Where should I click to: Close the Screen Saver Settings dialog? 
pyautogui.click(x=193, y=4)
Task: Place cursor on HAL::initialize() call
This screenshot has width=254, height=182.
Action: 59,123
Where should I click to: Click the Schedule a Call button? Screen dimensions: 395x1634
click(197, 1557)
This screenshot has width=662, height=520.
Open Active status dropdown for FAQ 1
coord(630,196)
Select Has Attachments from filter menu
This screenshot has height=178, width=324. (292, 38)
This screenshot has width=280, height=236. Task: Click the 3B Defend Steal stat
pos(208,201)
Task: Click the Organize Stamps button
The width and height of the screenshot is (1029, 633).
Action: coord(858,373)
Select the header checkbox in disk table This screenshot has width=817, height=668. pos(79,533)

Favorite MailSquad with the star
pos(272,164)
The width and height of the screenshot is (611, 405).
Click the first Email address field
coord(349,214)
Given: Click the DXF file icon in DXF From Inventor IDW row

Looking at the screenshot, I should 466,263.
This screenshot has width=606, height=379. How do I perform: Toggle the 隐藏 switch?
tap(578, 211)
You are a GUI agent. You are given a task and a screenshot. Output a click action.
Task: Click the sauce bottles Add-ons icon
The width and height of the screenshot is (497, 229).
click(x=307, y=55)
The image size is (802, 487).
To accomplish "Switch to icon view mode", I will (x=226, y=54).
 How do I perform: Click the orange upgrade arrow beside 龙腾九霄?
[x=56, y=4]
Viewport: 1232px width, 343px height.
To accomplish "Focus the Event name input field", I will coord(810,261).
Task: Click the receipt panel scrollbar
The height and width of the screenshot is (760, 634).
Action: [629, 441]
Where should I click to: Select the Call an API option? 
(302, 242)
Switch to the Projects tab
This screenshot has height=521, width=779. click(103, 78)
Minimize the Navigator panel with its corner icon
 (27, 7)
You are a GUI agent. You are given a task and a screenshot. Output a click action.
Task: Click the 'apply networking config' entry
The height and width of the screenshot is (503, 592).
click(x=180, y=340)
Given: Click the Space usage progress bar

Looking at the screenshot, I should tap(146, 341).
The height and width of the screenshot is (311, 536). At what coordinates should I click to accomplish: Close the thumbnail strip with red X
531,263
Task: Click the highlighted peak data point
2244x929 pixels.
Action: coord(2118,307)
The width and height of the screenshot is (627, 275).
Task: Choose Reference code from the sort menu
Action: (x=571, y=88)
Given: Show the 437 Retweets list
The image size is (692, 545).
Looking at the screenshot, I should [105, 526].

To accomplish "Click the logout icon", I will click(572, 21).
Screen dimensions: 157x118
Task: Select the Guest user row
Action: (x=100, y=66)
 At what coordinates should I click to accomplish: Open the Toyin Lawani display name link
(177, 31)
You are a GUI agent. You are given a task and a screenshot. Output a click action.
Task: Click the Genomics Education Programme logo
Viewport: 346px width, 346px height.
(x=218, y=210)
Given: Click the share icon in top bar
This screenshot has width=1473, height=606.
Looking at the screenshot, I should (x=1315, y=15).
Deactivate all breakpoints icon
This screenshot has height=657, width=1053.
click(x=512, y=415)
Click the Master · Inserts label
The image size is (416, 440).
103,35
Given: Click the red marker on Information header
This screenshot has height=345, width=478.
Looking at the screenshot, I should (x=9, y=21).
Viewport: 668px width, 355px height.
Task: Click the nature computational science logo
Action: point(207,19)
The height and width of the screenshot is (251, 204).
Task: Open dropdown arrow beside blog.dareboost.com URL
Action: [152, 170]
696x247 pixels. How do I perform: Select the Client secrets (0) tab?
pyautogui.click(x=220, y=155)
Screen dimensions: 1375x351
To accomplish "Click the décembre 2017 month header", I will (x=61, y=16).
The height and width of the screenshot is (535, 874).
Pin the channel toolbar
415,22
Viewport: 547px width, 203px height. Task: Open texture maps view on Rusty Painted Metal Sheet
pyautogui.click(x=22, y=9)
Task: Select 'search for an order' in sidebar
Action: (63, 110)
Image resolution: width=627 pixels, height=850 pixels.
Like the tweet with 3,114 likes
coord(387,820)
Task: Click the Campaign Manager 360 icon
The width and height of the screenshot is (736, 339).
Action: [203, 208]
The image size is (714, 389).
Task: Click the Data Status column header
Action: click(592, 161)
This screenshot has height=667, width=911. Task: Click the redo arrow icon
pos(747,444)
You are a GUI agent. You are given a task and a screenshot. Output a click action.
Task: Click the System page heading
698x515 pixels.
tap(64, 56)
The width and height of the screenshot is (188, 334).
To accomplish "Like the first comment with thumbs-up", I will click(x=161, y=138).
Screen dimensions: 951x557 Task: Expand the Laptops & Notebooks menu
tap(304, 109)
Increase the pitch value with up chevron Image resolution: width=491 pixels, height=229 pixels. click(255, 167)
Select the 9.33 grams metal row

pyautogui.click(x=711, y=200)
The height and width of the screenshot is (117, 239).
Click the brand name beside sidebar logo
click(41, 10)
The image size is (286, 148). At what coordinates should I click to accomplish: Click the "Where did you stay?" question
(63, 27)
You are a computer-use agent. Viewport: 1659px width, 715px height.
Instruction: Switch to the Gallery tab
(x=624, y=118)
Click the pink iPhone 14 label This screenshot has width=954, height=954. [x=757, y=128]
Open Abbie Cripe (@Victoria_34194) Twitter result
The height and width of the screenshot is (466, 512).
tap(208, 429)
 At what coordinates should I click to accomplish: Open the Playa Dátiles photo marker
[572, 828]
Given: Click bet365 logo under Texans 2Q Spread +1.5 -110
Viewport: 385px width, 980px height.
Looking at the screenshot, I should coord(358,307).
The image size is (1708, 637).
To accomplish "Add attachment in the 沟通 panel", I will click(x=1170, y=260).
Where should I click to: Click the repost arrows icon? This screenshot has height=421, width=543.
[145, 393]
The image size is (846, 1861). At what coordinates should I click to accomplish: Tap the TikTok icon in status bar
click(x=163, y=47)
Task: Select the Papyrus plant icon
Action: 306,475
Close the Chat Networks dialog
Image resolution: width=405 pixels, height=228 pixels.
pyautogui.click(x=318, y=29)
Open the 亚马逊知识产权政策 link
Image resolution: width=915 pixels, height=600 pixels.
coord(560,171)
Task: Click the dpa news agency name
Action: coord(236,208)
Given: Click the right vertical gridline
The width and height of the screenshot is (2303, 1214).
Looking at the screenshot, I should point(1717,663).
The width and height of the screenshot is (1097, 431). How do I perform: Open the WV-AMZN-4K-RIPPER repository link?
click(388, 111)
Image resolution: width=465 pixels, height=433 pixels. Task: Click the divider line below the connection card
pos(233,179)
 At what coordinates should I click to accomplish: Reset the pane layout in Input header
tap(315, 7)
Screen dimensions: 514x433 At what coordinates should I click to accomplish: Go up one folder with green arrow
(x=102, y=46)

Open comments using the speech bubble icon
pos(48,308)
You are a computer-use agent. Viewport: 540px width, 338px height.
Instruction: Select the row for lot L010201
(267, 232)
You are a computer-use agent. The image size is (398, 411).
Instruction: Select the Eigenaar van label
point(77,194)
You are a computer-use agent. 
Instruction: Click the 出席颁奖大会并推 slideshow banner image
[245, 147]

EXERCISE
Only an exact copy of the entries above will do.

RESPONSE BOX
Where should I click to: Close the Screen Saver Settings dialog? 
pyautogui.click(x=193, y=4)
Task: Place cursor on HAL::initialize() call
This screenshot has width=254, height=182.
Action: 59,123
Where should I click to: Click the Schedule a Call button? Screen dimensions: 395x1634
click(197, 1557)
This screenshot has width=662, height=520.
Open Active status dropdown for FAQ 1
coord(630,196)
Select Has Attachments from filter menu
This screenshot has height=178, width=324. (292, 38)
This screenshot has width=280, height=236. Task: Click the 3B Defend Steal stat
pos(208,201)
Task: Click the Organize Stamps button
The width and height of the screenshot is (1029, 633).
Action: coord(858,373)
Select the header checkbox in disk table This screenshot has width=817, height=668. pos(79,533)

Favorite MailSquad with the star
pos(272,164)
The width and height of the screenshot is (611, 405).
Click the first Email address field
coord(349,214)
Given: Click the DXF file icon in DXF From Inventor IDW row

Looking at the screenshot, I should 466,263.
This screenshot has width=606, height=379. How do I perform: Toggle the 隐藏 switch?
tap(578, 211)
You are a GUI agent. You are given a task and a screenshot. Output a click action.
Task: Click the sauce bottles Add-ons icon
The width and height of the screenshot is (497, 229).
click(x=307, y=55)
The image size is (802, 487).
To accomplish "Switch to icon view mode", I will (x=226, y=54).
 How do I perform: Click the orange upgrade arrow beside 龙腾九霄?
[x=56, y=4]
Viewport: 1232px width, 343px height.
To accomplish "Focus the Event name input field", I will coord(810,261).
Task: Click the receipt panel scrollbar
The height and width of the screenshot is (760, 634).
Action: [629, 441]
Where should I click to: Select the Call an API option? 
(302, 242)
Switch to the Projects tab
This screenshot has height=521, width=779. click(103, 78)
Minimize the Navigator panel with its corner icon
 (27, 7)
You are a GUI agent. You are given a task and a screenshot. Output a click action.
Task: Click the 'apply networking config' entry
The height and width of the screenshot is (503, 592).
click(x=180, y=340)
Given: Click the Space usage progress bar

Looking at the screenshot, I should tap(146, 341).
The height and width of the screenshot is (311, 536). At what coordinates should I click to accomplish: Close the thumbnail strip with red X
531,263
Task: Click the highlighted peak data point
2244x929 pixels.
Action: coord(2118,307)
The width and height of the screenshot is (627, 275).
Task: Choose Reference code from the sort menu
Action: (x=571, y=88)
Given: Show the 437 Retweets list
The image size is (692, 545).
Looking at the screenshot, I should [105, 526].

To accomplish "Click the logout icon", I will click(572, 21).
Screen dimensions: 157x118
Task: Select the Guest user row
Action: (x=100, y=66)
 At what coordinates should I click to accomplish: Open the Toyin Lawani display name link
(177, 31)
You are a GUI agent. You are given a task and a screenshot. Output a click action.
Task: Click the Genomics Education Programme logo
Viewport: 346px width, 346px height.
(x=218, y=210)
Given: Click the share icon in top bar
This screenshot has width=1473, height=606.
Looking at the screenshot, I should (x=1315, y=15).
Deactivate all breakpoints icon
This screenshot has height=657, width=1053.
click(x=512, y=415)
Click the Master · Inserts label
The image size is (416, 440).
103,35
Given: Click the red marker on Information header
This screenshot has height=345, width=478.
Looking at the screenshot, I should (x=9, y=21).
Viewport: 668px width, 355px height.
Task: Click the nature computational science logo
Action: point(207,19)
The height and width of the screenshot is (251, 204).
Task: Open dropdown arrow beside blog.dareboost.com URL
Action: [152, 170]
696x247 pixels. How do I perform: Select the Client secrets (0) tab?
pyautogui.click(x=220, y=155)
Screen dimensions: 1375x351
To accomplish "Click the décembre 2017 month header", I will (x=61, y=16).
The height and width of the screenshot is (535, 874).
Pin the channel toolbar
415,22
Viewport: 547px width, 203px height. Task: Open texture maps view on Rusty Painted Metal Sheet
pyautogui.click(x=22, y=9)
Task: Select 'search for an order' in sidebar
Action: (63, 110)
Image resolution: width=627 pixels, height=850 pixels.
Like the tweet with 3,114 likes
coord(387,820)
Task: Click the Campaign Manager 360 icon
The width and height of the screenshot is (736, 339).
Action: [203, 208]
The image size is (714, 389).
Task: Click the Data Status column header
Action: click(592, 161)
This screenshot has height=667, width=911. Task: Click the redo arrow icon
pos(747,444)
You are a GUI agent. You are given a task and a screenshot. Output a click action.
Task: Click the System page heading
698x515 pixels.
tap(64, 56)
The width and height of the screenshot is (188, 334).
To accomplish "Like the first comment with thumbs-up", I will click(x=161, y=138).
Screen dimensions: 951x557 Task: Expand the Laptops & Notebooks menu
tap(304, 109)
Increase the pitch value with up chevron Image resolution: width=491 pixels, height=229 pixels. click(255, 167)
Select the 9.33 grams metal row

pyautogui.click(x=711, y=200)
The height and width of the screenshot is (117, 239).
Click the brand name beside sidebar logo
click(41, 10)
The image size is (286, 148). At what coordinates should I click to accomplish: Click the "Where did you stay?" question
(63, 27)
You are a computer-use agent. Viewport: 1659px width, 715px height.
Instruction: Switch to the Gallery tab
(x=624, y=118)
Click the pink iPhone 14 label This screenshot has width=954, height=954. [x=757, y=128]
Open Abbie Cripe (@Victoria_34194) Twitter result
The height and width of the screenshot is (466, 512).
tap(208, 429)
 At what coordinates should I click to accomplish: Open the Playa Dátiles photo marker
[572, 828]
Given: Click bet365 logo under Texans 2Q Spread +1.5 -110
Viewport: 385px width, 980px height.
Looking at the screenshot, I should coord(358,307).
The image size is (1708, 637).
To accomplish "Add attachment in the 沟通 panel", I will click(x=1170, y=260).
Where should I click to: Click the repost arrows icon? This screenshot has height=421, width=543.
[145, 393]
The image size is (846, 1861). At what coordinates should I click to accomplish: Tap the TikTok icon in status bar
click(x=163, y=47)
Task: Select the Papyrus plant icon
Action: 306,475
Close the Chat Networks dialog
Image resolution: width=405 pixels, height=228 pixels.
pyautogui.click(x=318, y=29)
Open the 亚马逊知识产权政策 link
Image resolution: width=915 pixels, height=600 pixels.
coord(560,171)
Task: Click the dpa news agency name
Action: coord(236,208)
Given: Click the right vertical gridline
The width and height of the screenshot is (2303, 1214).
Looking at the screenshot, I should point(1717,663).
The width and height of the screenshot is (1097, 431). How do I perform: Open the WV-AMZN-4K-RIPPER repository link?
click(388, 111)
Image resolution: width=465 pixels, height=433 pixels. Task: Click the divider line below the connection card
pos(233,179)
 At what coordinates should I click to accomplish: Reset the pane layout in Input header
tap(315, 7)
Screen dimensions: 514x433 At what coordinates should I click to accomplish: Go up one folder with green arrow
(x=102, y=46)

Open comments using the speech bubble icon
pos(48,308)
You are a computer-use agent. Viewport: 540px width, 338px height.
Instruction: Select the row for lot L010201
(267, 232)
You are a computer-use agent. The image size is (398, 411).
Instruction: Select the Eigenaar van label
point(77,194)
You are a computer-use agent. 
Instruction: Click the 出席颁奖大会并推 slideshow banner image
[245, 147]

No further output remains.